WASHINGTON — Officials from the U.S. Marshals Service admitted Monday that they, too, may have gotten stung during an elaborate football ruse that lured 97 federal fugitives to the Washington Convention Center over the weekend.
A day after boasting that the roundup netted an escaped accused murderer on the list of 10 most wanted felons in the District of Columbia, the officials acknowledged that the man they arrested and hauled off to the lockup is believed to have been the fugitive's father, who has the same name as his son--Charles Watkins.
The elder Watkins apparently responded to a promotional invitation intended for his son from a purported Washington sports television channel to pick up two tickets to Sunday's Redskins-Cincinnati Bengals game. The new firm turned out to be the marshals and metropolitan police, who used the lure in this football-passionate city to apprehend fugitives in what was described as a cost-effective, safe way.
"Either he was trying to scam the scammers and got scammed, or he innocently responded to a letter he thought was meant for him," said Stanley E. Morris, director of the marshals service.
At this point, Morris said, the marshals are not absolutely certain that the Watkins they detained was the father--only that he was not the man they are after. Late Monday night, one marshals official even suggested that he may have been a brother who tried to use Charles' name.
The man they believe to be the elder Watkins realized he had fallen victim to a law enforcement sting when deputy marshals and police leveled shotguns at him and several other "winners" and ordered them to put their hands over their heads, according to authorities.
But, in the hubbub that characterized the arrest and field processing of scores of individuals, the officers did not take his word for it when he protested the mix-up, a marshals spokesman said.

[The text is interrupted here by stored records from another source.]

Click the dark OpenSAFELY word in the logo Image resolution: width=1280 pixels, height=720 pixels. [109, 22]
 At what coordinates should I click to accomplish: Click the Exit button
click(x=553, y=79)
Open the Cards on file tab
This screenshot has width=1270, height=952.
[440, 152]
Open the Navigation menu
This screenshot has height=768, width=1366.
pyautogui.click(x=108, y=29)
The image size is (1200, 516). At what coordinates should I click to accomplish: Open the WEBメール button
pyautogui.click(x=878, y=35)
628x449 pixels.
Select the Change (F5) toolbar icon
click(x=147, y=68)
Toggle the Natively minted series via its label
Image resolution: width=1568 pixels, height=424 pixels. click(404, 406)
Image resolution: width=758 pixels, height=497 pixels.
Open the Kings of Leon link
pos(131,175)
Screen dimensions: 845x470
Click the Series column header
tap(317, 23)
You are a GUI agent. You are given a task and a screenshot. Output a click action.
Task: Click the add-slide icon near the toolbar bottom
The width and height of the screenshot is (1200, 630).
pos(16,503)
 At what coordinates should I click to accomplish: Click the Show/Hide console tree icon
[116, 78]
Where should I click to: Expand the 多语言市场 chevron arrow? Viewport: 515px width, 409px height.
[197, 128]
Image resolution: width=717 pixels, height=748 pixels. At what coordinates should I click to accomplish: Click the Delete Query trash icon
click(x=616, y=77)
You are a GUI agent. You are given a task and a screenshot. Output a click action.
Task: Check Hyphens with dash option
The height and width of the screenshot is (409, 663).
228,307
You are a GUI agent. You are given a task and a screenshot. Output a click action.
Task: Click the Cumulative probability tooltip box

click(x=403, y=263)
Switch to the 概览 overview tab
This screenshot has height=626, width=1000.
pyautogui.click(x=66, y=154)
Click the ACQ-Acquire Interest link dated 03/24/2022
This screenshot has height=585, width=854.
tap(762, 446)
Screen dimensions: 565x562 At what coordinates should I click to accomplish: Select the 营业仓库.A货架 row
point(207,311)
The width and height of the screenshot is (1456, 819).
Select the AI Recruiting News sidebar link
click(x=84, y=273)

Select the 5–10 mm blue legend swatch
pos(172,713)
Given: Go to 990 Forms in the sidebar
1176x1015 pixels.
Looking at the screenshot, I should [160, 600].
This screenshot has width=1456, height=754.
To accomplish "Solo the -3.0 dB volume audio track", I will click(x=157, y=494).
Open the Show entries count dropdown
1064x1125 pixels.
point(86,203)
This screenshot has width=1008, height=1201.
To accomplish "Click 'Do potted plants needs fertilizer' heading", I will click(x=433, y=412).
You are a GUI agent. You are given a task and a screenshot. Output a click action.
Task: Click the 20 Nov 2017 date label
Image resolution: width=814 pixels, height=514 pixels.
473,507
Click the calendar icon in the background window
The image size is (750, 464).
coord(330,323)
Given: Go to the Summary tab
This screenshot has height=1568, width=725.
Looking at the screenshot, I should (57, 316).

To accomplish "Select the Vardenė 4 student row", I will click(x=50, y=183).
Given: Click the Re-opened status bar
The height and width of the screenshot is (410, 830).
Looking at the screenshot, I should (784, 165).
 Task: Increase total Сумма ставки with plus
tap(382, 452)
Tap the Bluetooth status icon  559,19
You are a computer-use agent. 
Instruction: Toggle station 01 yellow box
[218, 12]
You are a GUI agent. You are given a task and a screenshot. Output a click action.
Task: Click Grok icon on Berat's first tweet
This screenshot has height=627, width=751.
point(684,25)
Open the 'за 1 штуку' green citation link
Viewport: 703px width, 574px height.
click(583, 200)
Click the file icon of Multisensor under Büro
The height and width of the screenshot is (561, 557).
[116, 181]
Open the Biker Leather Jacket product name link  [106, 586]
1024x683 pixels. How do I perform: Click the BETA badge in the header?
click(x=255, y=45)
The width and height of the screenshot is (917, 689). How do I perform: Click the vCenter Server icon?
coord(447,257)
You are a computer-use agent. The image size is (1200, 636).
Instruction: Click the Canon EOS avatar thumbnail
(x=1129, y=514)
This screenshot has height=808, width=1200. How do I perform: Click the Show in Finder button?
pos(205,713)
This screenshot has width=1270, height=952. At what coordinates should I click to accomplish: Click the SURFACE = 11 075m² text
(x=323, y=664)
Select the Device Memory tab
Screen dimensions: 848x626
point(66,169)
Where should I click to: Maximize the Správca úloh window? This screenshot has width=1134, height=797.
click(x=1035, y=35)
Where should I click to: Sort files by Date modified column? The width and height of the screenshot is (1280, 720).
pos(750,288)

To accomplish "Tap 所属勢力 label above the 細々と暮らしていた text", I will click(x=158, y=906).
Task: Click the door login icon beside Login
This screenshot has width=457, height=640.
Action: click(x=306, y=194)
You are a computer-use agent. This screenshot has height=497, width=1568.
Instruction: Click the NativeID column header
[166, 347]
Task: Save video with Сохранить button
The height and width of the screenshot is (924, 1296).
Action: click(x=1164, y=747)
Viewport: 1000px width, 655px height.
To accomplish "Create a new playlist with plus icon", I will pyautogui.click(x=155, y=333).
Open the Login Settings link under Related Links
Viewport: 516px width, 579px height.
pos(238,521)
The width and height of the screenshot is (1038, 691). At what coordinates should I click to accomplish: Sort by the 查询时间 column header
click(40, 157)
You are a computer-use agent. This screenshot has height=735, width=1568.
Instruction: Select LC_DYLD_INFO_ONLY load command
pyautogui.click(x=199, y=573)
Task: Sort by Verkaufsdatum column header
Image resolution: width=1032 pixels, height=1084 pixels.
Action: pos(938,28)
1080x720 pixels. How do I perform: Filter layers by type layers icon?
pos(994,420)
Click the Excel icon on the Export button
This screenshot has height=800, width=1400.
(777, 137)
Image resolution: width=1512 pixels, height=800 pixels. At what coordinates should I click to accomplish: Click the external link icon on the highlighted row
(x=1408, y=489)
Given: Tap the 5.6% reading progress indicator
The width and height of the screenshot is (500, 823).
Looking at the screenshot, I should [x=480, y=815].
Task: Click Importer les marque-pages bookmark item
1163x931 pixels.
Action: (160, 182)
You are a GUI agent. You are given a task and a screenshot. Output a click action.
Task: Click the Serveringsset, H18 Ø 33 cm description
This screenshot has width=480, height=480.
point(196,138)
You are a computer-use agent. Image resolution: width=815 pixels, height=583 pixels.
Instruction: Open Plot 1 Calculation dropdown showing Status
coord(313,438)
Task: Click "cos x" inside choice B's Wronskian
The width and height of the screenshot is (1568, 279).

Officers were equipped with a 61-page booklet that carried photographs of the 23-year-old Watkins and other fugitives who had called in their acceptances of the invitation, although this did not save the elder Watkins.
Allowed to Go
Several hours later, at the lockup in the Superior Court building where the fugitives were processed further, Watkins produced identification and convinced the police that they had the wrong man. He could not be reached Monday to learn whether he was freed in time to watch any of the Redskins' victory over the Bengals.
When word reached the command post that Watkins had been arrested early in the operation Sunday, an ebullient Morris declared that no matter how many fugitives the sting caught, Watkins' apprehension made it worthwhile.
Despite the mix-up, Morris had nothing but praise for the operation.